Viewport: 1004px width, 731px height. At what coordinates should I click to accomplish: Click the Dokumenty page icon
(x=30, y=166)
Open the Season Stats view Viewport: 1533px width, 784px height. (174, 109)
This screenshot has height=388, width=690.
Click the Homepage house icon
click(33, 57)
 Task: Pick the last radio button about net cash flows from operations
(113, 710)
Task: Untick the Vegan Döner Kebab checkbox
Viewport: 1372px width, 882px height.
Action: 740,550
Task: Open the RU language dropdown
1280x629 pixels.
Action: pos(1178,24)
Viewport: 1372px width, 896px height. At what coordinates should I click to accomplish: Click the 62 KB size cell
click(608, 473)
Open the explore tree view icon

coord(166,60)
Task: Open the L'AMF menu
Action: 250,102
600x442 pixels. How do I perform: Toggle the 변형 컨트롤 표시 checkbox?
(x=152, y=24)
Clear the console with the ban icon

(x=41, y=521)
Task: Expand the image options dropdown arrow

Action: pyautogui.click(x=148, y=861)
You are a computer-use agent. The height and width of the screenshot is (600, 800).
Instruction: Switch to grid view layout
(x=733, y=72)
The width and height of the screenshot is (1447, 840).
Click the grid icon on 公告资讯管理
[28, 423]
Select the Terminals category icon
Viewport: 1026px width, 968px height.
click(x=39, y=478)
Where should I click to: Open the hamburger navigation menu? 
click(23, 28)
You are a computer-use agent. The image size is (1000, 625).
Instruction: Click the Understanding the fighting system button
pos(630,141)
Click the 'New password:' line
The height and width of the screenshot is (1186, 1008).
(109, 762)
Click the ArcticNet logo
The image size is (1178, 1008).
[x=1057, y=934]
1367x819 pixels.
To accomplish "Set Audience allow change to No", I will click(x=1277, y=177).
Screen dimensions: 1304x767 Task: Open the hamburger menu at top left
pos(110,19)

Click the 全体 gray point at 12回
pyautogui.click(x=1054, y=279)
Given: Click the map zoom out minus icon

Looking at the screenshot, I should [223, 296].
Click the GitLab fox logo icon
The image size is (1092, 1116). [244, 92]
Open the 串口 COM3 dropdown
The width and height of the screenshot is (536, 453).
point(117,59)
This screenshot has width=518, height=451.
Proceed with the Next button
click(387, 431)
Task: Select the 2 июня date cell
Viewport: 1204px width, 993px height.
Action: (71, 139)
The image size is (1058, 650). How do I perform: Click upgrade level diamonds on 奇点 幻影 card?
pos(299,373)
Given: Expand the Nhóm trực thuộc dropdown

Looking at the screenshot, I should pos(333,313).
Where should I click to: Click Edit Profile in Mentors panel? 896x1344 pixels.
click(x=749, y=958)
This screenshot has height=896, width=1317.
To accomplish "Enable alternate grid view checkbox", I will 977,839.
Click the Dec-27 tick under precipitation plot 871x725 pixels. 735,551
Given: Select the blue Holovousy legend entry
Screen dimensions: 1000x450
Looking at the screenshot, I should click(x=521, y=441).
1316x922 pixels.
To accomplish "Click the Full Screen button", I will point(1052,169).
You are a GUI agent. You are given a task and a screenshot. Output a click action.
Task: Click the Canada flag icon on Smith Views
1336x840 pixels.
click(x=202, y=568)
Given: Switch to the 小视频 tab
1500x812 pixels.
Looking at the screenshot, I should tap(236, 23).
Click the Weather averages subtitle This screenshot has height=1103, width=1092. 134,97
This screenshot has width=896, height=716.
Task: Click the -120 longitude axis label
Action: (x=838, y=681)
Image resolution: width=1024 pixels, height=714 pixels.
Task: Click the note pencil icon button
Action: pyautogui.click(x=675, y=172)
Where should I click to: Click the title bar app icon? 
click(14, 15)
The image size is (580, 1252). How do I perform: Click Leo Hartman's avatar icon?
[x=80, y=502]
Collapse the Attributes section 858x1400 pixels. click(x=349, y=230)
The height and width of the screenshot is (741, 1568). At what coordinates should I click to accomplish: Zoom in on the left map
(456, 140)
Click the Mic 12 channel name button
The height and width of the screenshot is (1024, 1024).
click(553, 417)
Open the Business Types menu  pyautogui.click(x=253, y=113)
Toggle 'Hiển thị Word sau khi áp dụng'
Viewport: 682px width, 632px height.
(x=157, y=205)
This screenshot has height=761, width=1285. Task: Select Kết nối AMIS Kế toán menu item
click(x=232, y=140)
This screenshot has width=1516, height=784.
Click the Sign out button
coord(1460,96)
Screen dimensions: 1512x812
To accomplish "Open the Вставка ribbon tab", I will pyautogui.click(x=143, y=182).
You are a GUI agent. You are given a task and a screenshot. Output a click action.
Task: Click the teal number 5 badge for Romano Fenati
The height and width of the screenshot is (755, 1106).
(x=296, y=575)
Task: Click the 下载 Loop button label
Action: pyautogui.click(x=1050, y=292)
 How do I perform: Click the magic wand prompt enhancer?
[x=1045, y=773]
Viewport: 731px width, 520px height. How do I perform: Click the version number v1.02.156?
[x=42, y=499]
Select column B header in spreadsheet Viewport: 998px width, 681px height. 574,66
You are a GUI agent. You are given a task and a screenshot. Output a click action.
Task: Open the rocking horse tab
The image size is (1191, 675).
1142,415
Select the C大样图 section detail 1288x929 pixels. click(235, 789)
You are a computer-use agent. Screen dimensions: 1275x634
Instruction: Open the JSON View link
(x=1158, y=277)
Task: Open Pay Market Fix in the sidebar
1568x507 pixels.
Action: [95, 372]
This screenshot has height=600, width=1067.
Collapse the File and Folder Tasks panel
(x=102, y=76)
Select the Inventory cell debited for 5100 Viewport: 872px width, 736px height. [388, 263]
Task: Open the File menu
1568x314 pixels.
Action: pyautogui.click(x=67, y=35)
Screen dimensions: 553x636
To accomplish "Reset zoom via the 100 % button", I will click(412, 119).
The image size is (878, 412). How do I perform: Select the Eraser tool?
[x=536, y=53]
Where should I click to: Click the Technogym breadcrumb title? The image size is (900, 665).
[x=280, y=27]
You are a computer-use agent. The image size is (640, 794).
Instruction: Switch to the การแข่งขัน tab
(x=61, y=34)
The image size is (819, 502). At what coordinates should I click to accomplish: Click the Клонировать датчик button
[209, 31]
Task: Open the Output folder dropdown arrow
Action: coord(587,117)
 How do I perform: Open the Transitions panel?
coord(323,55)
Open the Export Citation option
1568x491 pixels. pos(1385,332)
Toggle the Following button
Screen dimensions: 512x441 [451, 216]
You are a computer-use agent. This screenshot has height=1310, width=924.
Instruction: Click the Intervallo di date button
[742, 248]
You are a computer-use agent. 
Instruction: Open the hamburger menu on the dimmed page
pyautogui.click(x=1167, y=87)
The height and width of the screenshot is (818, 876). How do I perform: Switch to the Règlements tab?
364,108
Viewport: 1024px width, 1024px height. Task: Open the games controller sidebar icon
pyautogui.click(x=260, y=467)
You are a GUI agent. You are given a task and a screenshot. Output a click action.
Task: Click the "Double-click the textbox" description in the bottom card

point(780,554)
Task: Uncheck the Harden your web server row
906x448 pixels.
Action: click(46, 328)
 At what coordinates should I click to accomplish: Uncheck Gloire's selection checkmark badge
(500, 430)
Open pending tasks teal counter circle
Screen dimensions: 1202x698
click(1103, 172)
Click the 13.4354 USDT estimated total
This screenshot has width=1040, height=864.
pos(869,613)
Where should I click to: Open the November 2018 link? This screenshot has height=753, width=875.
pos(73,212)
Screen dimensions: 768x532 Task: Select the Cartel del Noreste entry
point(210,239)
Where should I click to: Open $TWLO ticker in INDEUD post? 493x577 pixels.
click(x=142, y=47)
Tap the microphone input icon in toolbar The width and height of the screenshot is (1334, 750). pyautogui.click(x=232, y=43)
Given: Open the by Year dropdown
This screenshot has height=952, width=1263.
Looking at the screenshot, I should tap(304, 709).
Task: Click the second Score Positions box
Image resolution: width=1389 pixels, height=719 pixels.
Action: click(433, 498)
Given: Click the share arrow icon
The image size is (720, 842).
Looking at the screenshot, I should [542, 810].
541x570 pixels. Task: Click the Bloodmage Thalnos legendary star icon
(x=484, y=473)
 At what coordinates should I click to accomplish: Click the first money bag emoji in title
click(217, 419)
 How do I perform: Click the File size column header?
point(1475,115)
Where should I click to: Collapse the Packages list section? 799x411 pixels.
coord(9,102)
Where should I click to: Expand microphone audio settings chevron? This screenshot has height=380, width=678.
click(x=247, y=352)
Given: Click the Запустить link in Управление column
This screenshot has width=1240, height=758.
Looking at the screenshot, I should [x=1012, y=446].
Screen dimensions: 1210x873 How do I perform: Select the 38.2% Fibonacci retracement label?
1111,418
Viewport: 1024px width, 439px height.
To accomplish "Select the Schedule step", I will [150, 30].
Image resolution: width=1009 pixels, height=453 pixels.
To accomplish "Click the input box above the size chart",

★ ★ ★

Work to be completed
Write out every line in the data that holds the string "teal".

Answer below
Task: Click the teal number 5 badge for Romano Fenati
Open pending tasks teal counter circle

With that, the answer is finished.